------ Liste présentée ------
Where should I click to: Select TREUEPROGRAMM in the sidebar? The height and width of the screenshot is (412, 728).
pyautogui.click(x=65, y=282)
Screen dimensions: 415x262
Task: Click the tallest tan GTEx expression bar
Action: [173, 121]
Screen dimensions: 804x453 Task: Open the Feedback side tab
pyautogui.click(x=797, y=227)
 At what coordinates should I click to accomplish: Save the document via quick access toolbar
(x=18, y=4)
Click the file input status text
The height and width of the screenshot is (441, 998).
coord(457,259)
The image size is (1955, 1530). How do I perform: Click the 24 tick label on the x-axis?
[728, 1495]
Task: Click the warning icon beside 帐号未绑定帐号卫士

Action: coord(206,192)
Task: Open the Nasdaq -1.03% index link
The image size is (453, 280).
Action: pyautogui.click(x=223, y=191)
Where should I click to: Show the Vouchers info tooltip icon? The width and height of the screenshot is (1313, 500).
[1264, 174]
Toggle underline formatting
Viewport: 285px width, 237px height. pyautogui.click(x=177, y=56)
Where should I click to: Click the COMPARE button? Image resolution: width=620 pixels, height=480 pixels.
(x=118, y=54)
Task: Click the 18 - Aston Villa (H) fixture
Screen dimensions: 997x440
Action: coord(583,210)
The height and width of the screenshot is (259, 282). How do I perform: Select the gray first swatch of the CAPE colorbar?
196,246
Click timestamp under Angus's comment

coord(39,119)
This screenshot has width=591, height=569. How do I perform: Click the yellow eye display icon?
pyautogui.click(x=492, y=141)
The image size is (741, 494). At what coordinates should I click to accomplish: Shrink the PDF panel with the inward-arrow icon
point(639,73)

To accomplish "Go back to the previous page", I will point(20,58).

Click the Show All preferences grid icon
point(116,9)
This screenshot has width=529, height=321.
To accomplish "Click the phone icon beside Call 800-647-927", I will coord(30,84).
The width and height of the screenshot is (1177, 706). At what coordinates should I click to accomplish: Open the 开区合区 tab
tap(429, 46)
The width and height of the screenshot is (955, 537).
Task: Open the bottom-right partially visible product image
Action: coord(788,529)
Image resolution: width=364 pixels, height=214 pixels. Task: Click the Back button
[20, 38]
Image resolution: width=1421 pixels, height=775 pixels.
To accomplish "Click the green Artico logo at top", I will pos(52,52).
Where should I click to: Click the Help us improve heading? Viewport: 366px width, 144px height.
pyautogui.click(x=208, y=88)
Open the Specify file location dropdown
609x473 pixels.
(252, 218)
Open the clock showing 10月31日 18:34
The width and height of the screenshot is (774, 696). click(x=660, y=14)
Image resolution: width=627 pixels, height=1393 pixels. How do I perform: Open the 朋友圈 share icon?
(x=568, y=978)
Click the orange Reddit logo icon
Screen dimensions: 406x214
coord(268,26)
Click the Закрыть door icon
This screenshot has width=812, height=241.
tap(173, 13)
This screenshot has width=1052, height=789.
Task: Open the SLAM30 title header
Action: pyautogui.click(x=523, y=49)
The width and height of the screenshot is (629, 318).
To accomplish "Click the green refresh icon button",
------
Recopiez à l'identique chaque ligne de la liste ci-dessus, de la première à la dernière.

● **Corrigé**
Where should I click to: Select TREUEPROGRAMM in the sidebar? The height and width of the screenshot is (412, 728).
pyautogui.click(x=65, y=282)
Screen dimensions: 415x262
Task: Click the tallest tan GTEx expression bar
Action: [173, 121]
Screen dimensions: 804x453 Task: Open the Feedback side tab
pyautogui.click(x=797, y=227)
 At what coordinates should I click to accomplish: Save the document via quick access toolbar
(x=18, y=4)
Click the file input status text
The height and width of the screenshot is (441, 998).
coord(457,259)
The image size is (1955, 1530). How do I perform: Click the 24 tick label on the x-axis?
[728, 1495]
Task: Click the warning icon beside 帐号未绑定帐号卫士

Action: coord(206,192)
Task: Open the Nasdaq -1.03% index link
The image size is (453, 280).
Action: pyautogui.click(x=223, y=191)
Where should I click to: Show the Vouchers info tooltip icon? The width and height of the screenshot is (1313, 500).
[1264, 174]
Toggle underline formatting
Viewport: 285px width, 237px height. pyautogui.click(x=177, y=56)
Where should I click to: Click the COMPARE button? Image resolution: width=620 pixels, height=480 pixels.
(x=118, y=54)
Task: Click the 18 - Aston Villa (H) fixture
Screen dimensions: 997x440
Action: coord(583,210)
The height and width of the screenshot is (259, 282). How do I perform: Select the gray first swatch of the CAPE colorbar?
196,246
Click timestamp under Angus's comment

coord(39,119)
This screenshot has width=591, height=569. How do I perform: Click the yellow eye display icon?
pyautogui.click(x=492, y=141)
The image size is (741, 494). At what coordinates should I click to accomplish: Shrink the PDF panel with the inward-arrow icon
point(639,73)

To accomplish "Go back to the previous page", I will point(20,58).

Click the Show All preferences grid icon
point(116,9)
This screenshot has width=529, height=321.
To accomplish "Click the phone icon beside Call 800-647-927", I will coord(30,84).
The width and height of the screenshot is (1177, 706). At what coordinates should I click to accomplish: Open the 开区合区 tab
tap(429, 46)
The width and height of the screenshot is (955, 537).
Task: Open the bottom-right partially visible product image
Action: coord(788,529)
Image resolution: width=364 pixels, height=214 pixels. Task: Click the Back button
[20, 38]
Image resolution: width=1421 pixels, height=775 pixels.
To accomplish "Click the green Artico logo at top", I will pos(52,52).
Where should I click to: Click the Help us improve heading? Viewport: 366px width, 144px height.
pyautogui.click(x=208, y=88)
Open the Specify file location dropdown
609x473 pixels.
(252, 218)
Open the clock showing 10月31日 18:34
The width and height of the screenshot is (774, 696). click(x=660, y=14)
Image resolution: width=627 pixels, height=1393 pixels. How do I perform: Open the 朋友圈 share icon?
(x=568, y=978)
Click the orange Reddit logo icon
Screen dimensions: 406x214
coord(268,26)
Click the Закрыть door icon
This screenshot has width=812, height=241.
tap(173, 13)
This screenshot has width=1052, height=789.
Task: Open the SLAM30 title header
Action: pyautogui.click(x=523, y=49)
The width and height of the screenshot is (629, 318).
To accomplish "Click the green refresh icon button",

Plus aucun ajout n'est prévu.